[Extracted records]
-=-=-=-=-

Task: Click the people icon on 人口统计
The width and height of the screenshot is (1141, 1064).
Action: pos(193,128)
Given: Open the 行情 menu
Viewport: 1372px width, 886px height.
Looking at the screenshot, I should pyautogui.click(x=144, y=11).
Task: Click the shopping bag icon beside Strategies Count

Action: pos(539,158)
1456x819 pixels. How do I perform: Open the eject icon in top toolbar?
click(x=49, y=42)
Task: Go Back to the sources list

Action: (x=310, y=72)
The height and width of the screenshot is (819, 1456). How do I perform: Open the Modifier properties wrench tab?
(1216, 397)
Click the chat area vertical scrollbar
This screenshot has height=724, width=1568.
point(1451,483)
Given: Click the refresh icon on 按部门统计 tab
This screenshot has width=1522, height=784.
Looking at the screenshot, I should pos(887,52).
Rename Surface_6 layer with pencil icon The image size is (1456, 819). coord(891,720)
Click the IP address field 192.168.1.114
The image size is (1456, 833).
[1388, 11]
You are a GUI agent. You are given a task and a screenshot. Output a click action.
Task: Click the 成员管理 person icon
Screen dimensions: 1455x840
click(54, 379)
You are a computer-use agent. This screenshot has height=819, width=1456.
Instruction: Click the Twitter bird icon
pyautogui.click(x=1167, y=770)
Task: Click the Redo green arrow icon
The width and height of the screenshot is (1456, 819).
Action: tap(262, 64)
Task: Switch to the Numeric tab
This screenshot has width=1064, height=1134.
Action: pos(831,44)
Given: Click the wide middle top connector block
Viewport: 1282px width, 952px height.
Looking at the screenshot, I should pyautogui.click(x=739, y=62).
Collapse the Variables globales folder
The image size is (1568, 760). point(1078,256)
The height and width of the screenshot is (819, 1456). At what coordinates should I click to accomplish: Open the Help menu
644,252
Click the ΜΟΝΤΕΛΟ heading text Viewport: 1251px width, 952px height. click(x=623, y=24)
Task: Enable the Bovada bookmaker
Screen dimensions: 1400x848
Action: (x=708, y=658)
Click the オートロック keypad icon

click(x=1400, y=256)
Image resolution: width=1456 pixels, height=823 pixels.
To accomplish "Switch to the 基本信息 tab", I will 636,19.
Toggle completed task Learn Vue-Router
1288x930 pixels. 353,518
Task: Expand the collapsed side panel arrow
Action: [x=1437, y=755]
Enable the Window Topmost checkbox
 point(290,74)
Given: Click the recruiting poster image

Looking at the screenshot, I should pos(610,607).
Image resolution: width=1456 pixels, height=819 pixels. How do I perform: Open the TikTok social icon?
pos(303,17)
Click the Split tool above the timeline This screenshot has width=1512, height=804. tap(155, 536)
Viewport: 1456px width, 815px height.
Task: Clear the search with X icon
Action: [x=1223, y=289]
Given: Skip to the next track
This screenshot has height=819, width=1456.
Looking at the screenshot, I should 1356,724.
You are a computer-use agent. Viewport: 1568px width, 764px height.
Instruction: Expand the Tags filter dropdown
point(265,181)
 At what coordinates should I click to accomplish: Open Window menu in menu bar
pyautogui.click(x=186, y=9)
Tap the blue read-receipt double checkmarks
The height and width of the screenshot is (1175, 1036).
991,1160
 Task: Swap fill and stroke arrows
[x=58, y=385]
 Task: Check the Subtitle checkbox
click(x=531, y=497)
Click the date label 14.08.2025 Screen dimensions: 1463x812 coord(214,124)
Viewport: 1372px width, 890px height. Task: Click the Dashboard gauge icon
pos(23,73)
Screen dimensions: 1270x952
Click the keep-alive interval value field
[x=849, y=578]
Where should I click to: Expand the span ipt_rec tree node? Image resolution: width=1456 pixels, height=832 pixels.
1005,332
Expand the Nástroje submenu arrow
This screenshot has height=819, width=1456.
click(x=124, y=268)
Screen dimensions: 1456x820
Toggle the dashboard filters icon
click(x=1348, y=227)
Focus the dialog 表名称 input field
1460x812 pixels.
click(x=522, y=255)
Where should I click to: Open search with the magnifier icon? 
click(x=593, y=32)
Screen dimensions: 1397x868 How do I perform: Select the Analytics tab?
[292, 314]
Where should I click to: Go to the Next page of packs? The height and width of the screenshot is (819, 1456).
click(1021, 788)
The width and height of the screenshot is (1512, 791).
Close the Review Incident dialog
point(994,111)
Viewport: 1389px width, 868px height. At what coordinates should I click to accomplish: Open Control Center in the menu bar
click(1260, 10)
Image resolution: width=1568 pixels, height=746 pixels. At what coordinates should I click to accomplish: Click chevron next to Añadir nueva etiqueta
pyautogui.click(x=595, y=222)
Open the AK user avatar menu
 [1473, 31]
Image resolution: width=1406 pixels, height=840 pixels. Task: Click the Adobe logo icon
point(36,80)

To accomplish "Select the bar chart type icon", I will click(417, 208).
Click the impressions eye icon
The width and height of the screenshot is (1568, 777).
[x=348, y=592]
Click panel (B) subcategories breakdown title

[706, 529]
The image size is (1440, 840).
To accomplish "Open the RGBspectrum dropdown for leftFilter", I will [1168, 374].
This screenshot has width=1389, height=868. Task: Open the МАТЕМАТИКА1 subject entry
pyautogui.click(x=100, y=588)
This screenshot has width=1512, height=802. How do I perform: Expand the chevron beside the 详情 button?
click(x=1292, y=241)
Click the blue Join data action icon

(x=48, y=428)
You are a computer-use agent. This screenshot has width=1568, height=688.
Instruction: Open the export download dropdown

-=-=-=-=-

Your response must consist of every line above, reproduced exactly.

Task: Click the people icon on 人口统计
The width and height of the screenshot is (1141, 1064).
Action: pos(193,128)
Given: Open the 行情 menu
Viewport: 1372px width, 886px height.
Looking at the screenshot, I should pyautogui.click(x=144, y=11).
Task: Click the shopping bag icon beside Strategies Count

Action: pos(539,158)
1456x819 pixels. How do I perform: Open the eject icon in top toolbar?
click(x=49, y=42)
Task: Go Back to the sources list

Action: (x=310, y=72)
The height and width of the screenshot is (819, 1456). How do I perform: Open the Modifier properties wrench tab?
(1216, 397)
Click the chat area vertical scrollbar
This screenshot has height=724, width=1568.
point(1451,483)
Given: Click the refresh icon on 按部门统计 tab
This screenshot has width=1522, height=784.
Looking at the screenshot, I should pos(887,52).
Rename Surface_6 layer with pencil icon The image size is (1456, 819). coord(891,720)
Click the IP address field 192.168.1.114
The image size is (1456, 833).
[1388, 11]
You are a GUI agent. You are given a task and a screenshot. Output a click action.
Task: Click the 成员管理 person icon
Screen dimensions: 1455x840
click(54, 379)
You are a computer-use agent. This screenshot has height=819, width=1456.
Instruction: Click the Twitter bird icon
pyautogui.click(x=1167, y=770)
Task: Click the Redo green arrow icon
The width and height of the screenshot is (1456, 819).
Action: tap(262, 64)
Task: Switch to the Numeric tab
This screenshot has width=1064, height=1134.
Action: pos(831,44)
Given: Click the wide middle top connector block
Viewport: 1282px width, 952px height.
Looking at the screenshot, I should pyautogui.click(x=739, y=62).
Collapse the Variables globales folder
The image size is (1568, 760). point(1078,256)
The height and width of the screenshot is (819, 1456). At what coordinates should I click to accomplish: Open the Help menu
644,252
Click the ΜΟΝΤΕΛΟ heading text Viewport: 1251px width, 952px height. click(x=623, y=24)
Task: Enable the Bovada bookmaker
Screen dimensions: 1400x848
Action: (x=708, y=658)
Click the オートロック keypad icon

click(x=1400, y=256)
Image resolution: width=1456 pixels, height=823 pixels.
To accomplish "Switch to the 基本信息 tab", I will 636,19.
Toggle completed task Learn Vue-Router
1288x930 pixels. 353,518
Task: Expand the collapsed side panel arrow
Action: [x=1437, y=755]
Enable the Window Topmost checkbox
 point(290,74)
Given: Click the recruiting poster image

Looking at the screenshot, I should pos(610,607).
Image resolution: width=1456 pixels, height=819 pixels. How do I perform: Open the TikTok social icon?
pos(303,17)
Click the Split tool above the timeline This screenshot has width=1512, height=804. tap(155, 536)
Viewport: 1456px width, 815px height.
Task: Clear the search with X icon
Action: [x=1223, y=289]
Given: Skip to the next track
This screenshot has height=819, width=1456.
Looking at the screenshot, I should 1356,724.
You are a computer-use agent. Viewport: 1568px width, 764px height.
Instruction: Expand the Tags filter dropdown
point(265,181)
 At what coordinates should I click to accomplish: Open Window menu in menu bar
pyautogui.click(x=186, y=9)
Tap the blue read-receipt double checkmarks
The height and width of the screenshot is (1175, 1036).
991,1160
 Task: Swap fill and stroke arrows
[x=58, y=385]
 Task: Check the Subtitle checkbox
click(x=531, y=497)
Click the date label 14.08.2025 Screen dimensions: 1463x812 coord(214,124)
Viewport: 1372px width, 890px height. Task: Click the Dashboard gauge icon
pos(23,73)
Screen dimensions: 1270x952
Click the keep-alive interval value field
[x=849, y=578]
Where should I click to: Expand the span ipt_rec tree node? Image resolution: width=1456 pixels, height=832 pixels.
1005,332
Expand the Nástroje submenu arrow
This screenshot has height=819, width=1456.
click(x=124, y=268)
Screen dimensions: 1456x820
Toggle the dashboard filters icon
click(x=1348, y=227)
Focus the dialog 表名称 input field
1460x812 pixels.
click(x=522, y=255)
Where should I click to: Open search with the magnifier icon? 
click(x=593, y=32)
Screen dimensions: 1397x868 How do I perform: Select the Analytics tab?
[292, 314]
Where should I click to: Go to the Next page of packs? The height and width of the screenshot is (819, 1456).
click(1021, 788)
The width and height of the screenshot is (1512, 791).
Close the Review Incident dialog
point(994,111)
Viewport: 1389px width, 868px height. At what coordinates should I click to accomplish: Open Control Center in the menu bar
click(1260, 10)
Image resolution: width=1568 pixels, height=746 pixels. At what coordinates should I click to accomplish: Click chevron next to Añadir nueva etiqueta
pyautogui.click(x=595, y=222)
Open the AK user avatar menu
 [1473, 31]
Image resolution: width=1406 pixels, height=840 pixels. Task: Click the Adobe logo icon
point(36,80)

To accomplish "Select the bar chart type icon", I will click(417, 208).
Click the impressions eye icon
The width and height of the screenshot is (1568, 777).
[x=348, y=592]
Click panel (B) subcategories breakdown title

[706, 529]
The image size is (1440, 840).
To accomplish "Open the RGBspectrum dropdown for leftFilter", I will [1168, 374].
This screenshot has width=1389, height=868. Task: Open the МАТЕМАТИКА1 subject entry
pyautogui.click(x=100, y=588)
This screenshot has width=1512, height=802. How do I perform: Expand the chevron beside the 详情 button?
click(x=1292, y=241)
Click the blue Join data action icon

(x=48, y=428)
You are a computer-use agent. This screenshot has width=1568, height=688.
Instruction: Open the export download dropdown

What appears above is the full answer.